China war Reinhardts Leidenschaft

Die zweite große Leidenschaft des langjährigen Pullacher CSU-Gemeinderats gehörte dem Fernen Osten. 1997 wurde er von der Hanns-Seidel-Stiftung in die Mongolei und nach China geschickt, um dortigen Lehrern den Gebrauch von Overhead-Projektoren und Videorekordern beizubringen. Überwältigt von den vielfältigen Eindrücken, die er dort sammeln konnte, rief Reinhardt nach seiner Rückkehr einen Schüleraustausch zwischen dem Dante-Gymnasium und einer Schule in Peking ins Leben.

Dabei sollte es nicht bleiben. Vielen weiteren bayerischen Schulen verhalf er zu einer Partner-Einrichtung im Reich der Mitte. Etliche Schulleiter begleitete er auf den Antrittsbesuchen bei ihren chinesischen Amtskollegen, bei vielen Eltern leistete er Überzeugungsarbeit.

Reinhardt wanderte auch gerne

Außerdem setzte er sich dafür ein, den chinesischen Sprachunterricht in Bayern auszuweiten. Dabei unterstützte ihn Michael Häußinger. „Wir sind nach München ins Kultusministerium marschiert“, erzählt der Ottilianer Schulleiter. Resultat: Chinesisch wurde offiziell als spät beginnende Fremdsprache in den Lehrplan der Gymnasien aufgenommen.

Für seine Hobbys Wandern und Bergsteigen, für Theater, Oper und Konzerte hatte Reinhardt im Ruhestand so wenig Zeit wie eh und je.

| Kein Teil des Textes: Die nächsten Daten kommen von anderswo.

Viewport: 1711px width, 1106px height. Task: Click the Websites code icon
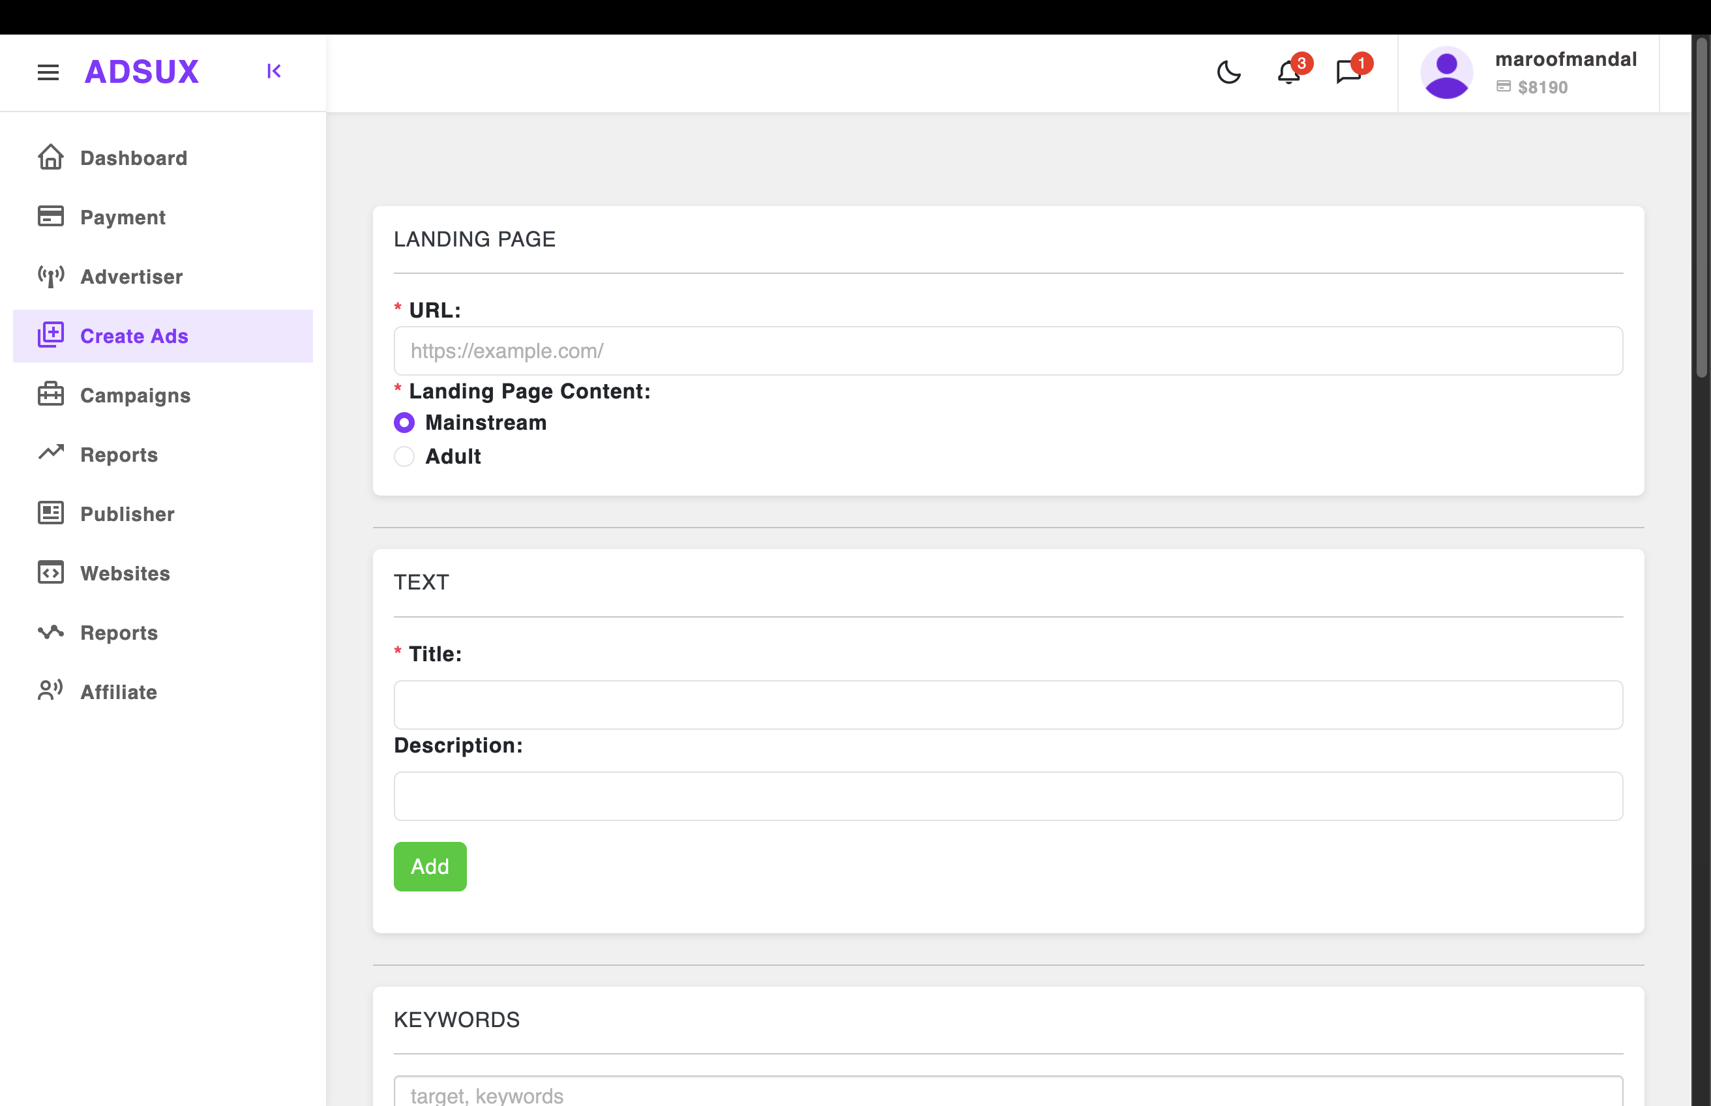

Seine Frau Marlies, mit der er zwei Kinder und drei Enkel hat, hätte nichts dagegen gehabt, ihn etwas öfter zu Hause zu sehen. 2008 waren die beiden aus Pullach nach Mammendorf gezogen.

Im letzten Jahr musste er kürzer treten

Im letzten Jahr verschlimmerten sich gesundheitliche Probleme, von denen sich der dynamische, energiegeladene Senior bis dahin immer wieder erholt hatte. Er begann kürzer zu treten, was gar nicht so einfach war. Erst nach langer Suche fand sich ein neuer Vorstand für den von Reinhardt gegründeten Verein für Bayerisch-Chinesische Schülerkontakte.

Aufgrund der aktuell geltenden Beschränkungen findet Heinz Reinhardts Beerdigung im engsten Familienkreis statt. Zu einem späteren Zeitpunkt soll es einen Gedenkgottesdienst geben.